## INSTRUCTION 1
Answer these questions from the course description:
(a) Which requirement must be completed before taking the class?
(b) What class standing is strongly recommended?
(c) What two examples of writing collaboratively are given?
## INSTRUCTION 2
Quote the course description from "In this class" up to and including "co-authoring, peer revising)".

— START DOCUMENT SEGMENT —

In this class you will learn to:
· Write to multiple audiences, for various purposes (e.g., to persuade, to inform, to earn or maintain good will)
· Plan and manage short- and long-term writing projects
· Draft, design, revise, and edit documents
· Identify and address problems in organizations
· Design and implement appropriate research strategies
· Write collaboratively (e.g., co-authoring, peer revising)
· Follow and adjust to business writing conventions
· Develop effective style and tone
· Design documents (e.g., using page design principles to format documents, incorporating graphics/visuals into documents)
· Use writing to help prepare and deliver oral presentations
· Write ethically and responsibly within the technical organization and as a member of society
Prerequisites
· Completion of first-year composition requirement.
· Junior or senior status strongly recommended, but not required.
· Previous computer experience is recommended, but not required.

— END DOCUMENT SEGMENT —
— START RECORD LIST —

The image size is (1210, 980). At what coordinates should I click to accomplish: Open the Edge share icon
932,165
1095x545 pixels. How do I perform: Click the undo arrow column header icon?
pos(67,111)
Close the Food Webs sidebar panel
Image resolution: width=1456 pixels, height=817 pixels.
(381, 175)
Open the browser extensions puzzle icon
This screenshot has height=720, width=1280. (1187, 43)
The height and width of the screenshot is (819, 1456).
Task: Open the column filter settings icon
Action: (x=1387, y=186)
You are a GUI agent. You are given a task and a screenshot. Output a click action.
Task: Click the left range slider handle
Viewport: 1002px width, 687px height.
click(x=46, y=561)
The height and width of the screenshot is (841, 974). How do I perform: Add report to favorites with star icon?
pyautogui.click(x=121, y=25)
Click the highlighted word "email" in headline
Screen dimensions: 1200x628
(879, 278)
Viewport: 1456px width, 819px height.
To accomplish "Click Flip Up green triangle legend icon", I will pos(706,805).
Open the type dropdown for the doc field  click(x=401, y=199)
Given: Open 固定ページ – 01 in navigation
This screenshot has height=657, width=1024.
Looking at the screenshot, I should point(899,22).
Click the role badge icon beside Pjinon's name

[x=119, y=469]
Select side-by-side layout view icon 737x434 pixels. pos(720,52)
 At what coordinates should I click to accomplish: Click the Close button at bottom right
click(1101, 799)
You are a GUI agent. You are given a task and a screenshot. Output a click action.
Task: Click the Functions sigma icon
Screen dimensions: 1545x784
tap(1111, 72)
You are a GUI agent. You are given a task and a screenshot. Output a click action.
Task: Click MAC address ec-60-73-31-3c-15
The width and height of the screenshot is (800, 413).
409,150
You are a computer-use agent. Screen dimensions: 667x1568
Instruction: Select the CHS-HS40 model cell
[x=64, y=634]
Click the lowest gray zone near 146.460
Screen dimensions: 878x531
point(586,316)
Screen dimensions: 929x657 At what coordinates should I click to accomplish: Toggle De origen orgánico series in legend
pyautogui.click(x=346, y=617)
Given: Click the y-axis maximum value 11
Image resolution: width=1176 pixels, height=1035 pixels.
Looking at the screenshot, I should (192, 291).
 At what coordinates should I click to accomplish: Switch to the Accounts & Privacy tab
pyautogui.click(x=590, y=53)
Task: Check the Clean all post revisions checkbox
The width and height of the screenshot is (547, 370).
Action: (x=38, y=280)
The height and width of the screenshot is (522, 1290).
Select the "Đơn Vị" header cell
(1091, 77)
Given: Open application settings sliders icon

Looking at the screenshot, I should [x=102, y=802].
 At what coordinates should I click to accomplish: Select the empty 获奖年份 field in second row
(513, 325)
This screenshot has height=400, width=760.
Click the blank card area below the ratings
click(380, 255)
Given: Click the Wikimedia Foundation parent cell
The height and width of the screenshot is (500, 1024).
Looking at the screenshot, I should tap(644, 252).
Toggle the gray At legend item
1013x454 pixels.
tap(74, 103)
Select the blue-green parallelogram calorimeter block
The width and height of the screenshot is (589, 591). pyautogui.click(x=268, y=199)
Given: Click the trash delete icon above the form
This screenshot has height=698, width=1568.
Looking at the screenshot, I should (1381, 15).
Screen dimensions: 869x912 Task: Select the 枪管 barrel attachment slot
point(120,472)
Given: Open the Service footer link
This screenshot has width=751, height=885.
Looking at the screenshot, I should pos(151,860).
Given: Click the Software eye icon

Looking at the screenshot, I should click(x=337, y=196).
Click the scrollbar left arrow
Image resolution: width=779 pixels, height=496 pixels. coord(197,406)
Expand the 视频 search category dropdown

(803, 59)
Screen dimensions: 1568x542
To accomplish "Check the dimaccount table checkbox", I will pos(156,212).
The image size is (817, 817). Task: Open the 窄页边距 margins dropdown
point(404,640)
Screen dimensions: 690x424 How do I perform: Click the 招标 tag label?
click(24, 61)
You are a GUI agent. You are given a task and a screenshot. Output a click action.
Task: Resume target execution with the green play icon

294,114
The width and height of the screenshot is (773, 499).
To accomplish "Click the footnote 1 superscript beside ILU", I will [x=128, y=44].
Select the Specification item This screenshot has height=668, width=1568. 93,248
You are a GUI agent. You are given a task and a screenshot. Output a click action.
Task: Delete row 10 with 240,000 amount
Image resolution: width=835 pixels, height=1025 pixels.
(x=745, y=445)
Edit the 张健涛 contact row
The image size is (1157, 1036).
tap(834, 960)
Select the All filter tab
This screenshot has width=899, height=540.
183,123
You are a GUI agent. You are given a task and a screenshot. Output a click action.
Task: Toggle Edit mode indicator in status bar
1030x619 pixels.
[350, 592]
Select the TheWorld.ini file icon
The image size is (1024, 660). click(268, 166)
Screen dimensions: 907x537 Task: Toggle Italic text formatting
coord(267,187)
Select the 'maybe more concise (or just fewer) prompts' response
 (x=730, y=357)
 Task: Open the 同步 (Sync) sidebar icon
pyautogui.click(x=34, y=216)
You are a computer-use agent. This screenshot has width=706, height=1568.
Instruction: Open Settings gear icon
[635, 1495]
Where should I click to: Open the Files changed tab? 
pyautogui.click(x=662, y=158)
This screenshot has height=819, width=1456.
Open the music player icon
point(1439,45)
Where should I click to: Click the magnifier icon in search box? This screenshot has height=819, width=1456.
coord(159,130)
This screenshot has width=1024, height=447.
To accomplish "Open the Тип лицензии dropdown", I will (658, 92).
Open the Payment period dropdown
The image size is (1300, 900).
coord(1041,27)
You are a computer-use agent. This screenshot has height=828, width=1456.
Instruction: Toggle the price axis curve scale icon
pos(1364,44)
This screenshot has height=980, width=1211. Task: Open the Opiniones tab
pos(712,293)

— END RECORD LIST —

## RIGHT ANSWER 1
(a) The first-year composition requirement.
(b) Junior or senior status.
(c) Co-authoring and peer revising.

## RIGHT ANSWER 2
In this class you will learn to:
· Write to multiple audiences, for various purposes (e.g., to persuade, to inform, to earn or maintain good will)
· Plan and manage short- and long-term writing projects
· Draft, design, revise, and edit documents
· Identify and address problems in organizations
· Design and implement appropriate research strategies
· Write collaboratively (e.g., co-authoring, peer revising)